--- DATA TO USE Enclosed Below ---
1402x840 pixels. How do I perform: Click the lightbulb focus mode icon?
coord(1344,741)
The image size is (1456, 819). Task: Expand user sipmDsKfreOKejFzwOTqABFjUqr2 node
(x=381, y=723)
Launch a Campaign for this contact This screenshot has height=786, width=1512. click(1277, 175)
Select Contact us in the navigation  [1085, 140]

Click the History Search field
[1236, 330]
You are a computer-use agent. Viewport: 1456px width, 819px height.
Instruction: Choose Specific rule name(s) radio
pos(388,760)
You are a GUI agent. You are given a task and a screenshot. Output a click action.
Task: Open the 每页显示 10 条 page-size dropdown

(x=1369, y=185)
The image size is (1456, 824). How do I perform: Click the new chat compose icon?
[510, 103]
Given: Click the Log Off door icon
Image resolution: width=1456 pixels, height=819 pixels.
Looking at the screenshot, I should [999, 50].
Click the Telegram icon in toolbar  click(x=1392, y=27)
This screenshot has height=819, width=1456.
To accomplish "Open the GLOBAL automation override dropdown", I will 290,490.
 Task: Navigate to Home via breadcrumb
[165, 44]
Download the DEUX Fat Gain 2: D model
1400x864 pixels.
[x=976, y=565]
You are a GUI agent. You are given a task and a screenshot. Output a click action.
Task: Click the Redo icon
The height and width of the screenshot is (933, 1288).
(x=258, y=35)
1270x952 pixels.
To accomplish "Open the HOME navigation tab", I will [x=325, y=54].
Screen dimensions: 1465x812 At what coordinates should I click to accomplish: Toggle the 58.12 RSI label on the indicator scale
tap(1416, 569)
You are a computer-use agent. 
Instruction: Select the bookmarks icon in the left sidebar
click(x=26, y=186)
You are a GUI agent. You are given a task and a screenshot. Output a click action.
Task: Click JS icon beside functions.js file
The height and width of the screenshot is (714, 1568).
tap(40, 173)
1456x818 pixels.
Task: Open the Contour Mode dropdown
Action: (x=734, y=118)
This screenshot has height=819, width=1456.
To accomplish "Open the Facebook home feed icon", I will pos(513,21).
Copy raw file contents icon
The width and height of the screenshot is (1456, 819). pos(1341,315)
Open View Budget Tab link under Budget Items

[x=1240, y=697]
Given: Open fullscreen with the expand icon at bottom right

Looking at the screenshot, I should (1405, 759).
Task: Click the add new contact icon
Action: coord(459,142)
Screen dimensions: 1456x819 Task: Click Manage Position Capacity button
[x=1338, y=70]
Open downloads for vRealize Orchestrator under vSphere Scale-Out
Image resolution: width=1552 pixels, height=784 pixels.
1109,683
--- End of Enclosed DATA TO USE ---
### WHAT THIS TASK INVOLVES
Quote all the records. Keep every word exact.

### ANSWER FOR THIS EXERCISE
1402x840 pixels. How do I perform: Click the lightbulb focus mode icon?
coord(1344,741)
The image size is (1456, 819). Task: Expand user sipmDsKfreOKejFzwOTqABFjUqr2 node
(x=381, y=723)
Launch a Campaign for this contact This screenshot has height=786, width=1512. click(1277, 175)
Select Contact us in the navigation  [1085, 140]

Click the History Search field
[1236, 330]
You are a computer-use agent. Viewport: 1456px width, 819px height.
Instruction: Choose Specific rule name(s) radio
pos(388,760)
You are a GUI agent. You are given a task and a screenshot. Output a click action.
Task: Open the 每页显示 10 条 page-size dropdown

(x=1369, y=185)
The image size is (1456, 824). How do I perform: Click the new chat compose icon?
[510, 103]
Given: Click the Log Off door icon
Image resolution: width=1456 pixels, height=819 pixels.
Looking at the screenshot, I should [999, 50].
Click the Telegram icon in toolbar  click(x=1392, y=27)
This screenshot has height=819, width=1456.
To accomplish "Open the GLOBAL automation override dropdown", I will 290,490.
 Task: Navigate to Home via breadcrumb
[165, 44]
Download the DEUX Fat Gain 2: D model
1400x864 pixels.
[x=976, y=565]
You are a GUI agent. You are given a task and a screenshot. Output a click action.
Task: Click the Redo icon
The height and width of the screenshot is (933, 1288).
(x=258, y=35)
1270x952 pixels.
To accomplish "Open the HOME navigation tab", I will [x=325, y=54].
Screen dimensions: 1465x812 At what coordinates should I click to accomplish: Toggle the 58.12 RSI label on the indicator scale
tap(1416, 569)
You are a computer-use agent. 
Instruction: Select the bookmarks icon in the left sidebar
click(x=26, y=186)
You are a GUI agent. You are given a task and a screenshot. Output a click action.
Task: Click JS icon beside functions.js file
The height and width of the screenshot is (714, 1568).
tap(40, 173)
1456x818 pixels.
Task: Open the Contour Mode dropdown
Action: (x=734, y=118)
This screenshot has height=819, width=1456.
To accomplish "Open the Facebook home feed icon", I will pos(513,21).
Copy raw file contents icon
The width and height of the screenshot is (1456, 819). pos(1341,315)
Open View Budget Tab link under Budget Items

[x=1240, y=697]
Given: Open fullscreen with the expand icon at bottom right

Looking at the screenshot, I should (1405, 759).
Task: Click the add new contact icon
Action: coord(459,142)
Screen dimensions: 1456x819 Task: Click Manage Position Capacity button
[x=1338, y=70]
Open downloads for vRealize Orchestrator under vSphere Scale-Out
Image resolution: width=1552 pixels, height=784 pixels.
1109,683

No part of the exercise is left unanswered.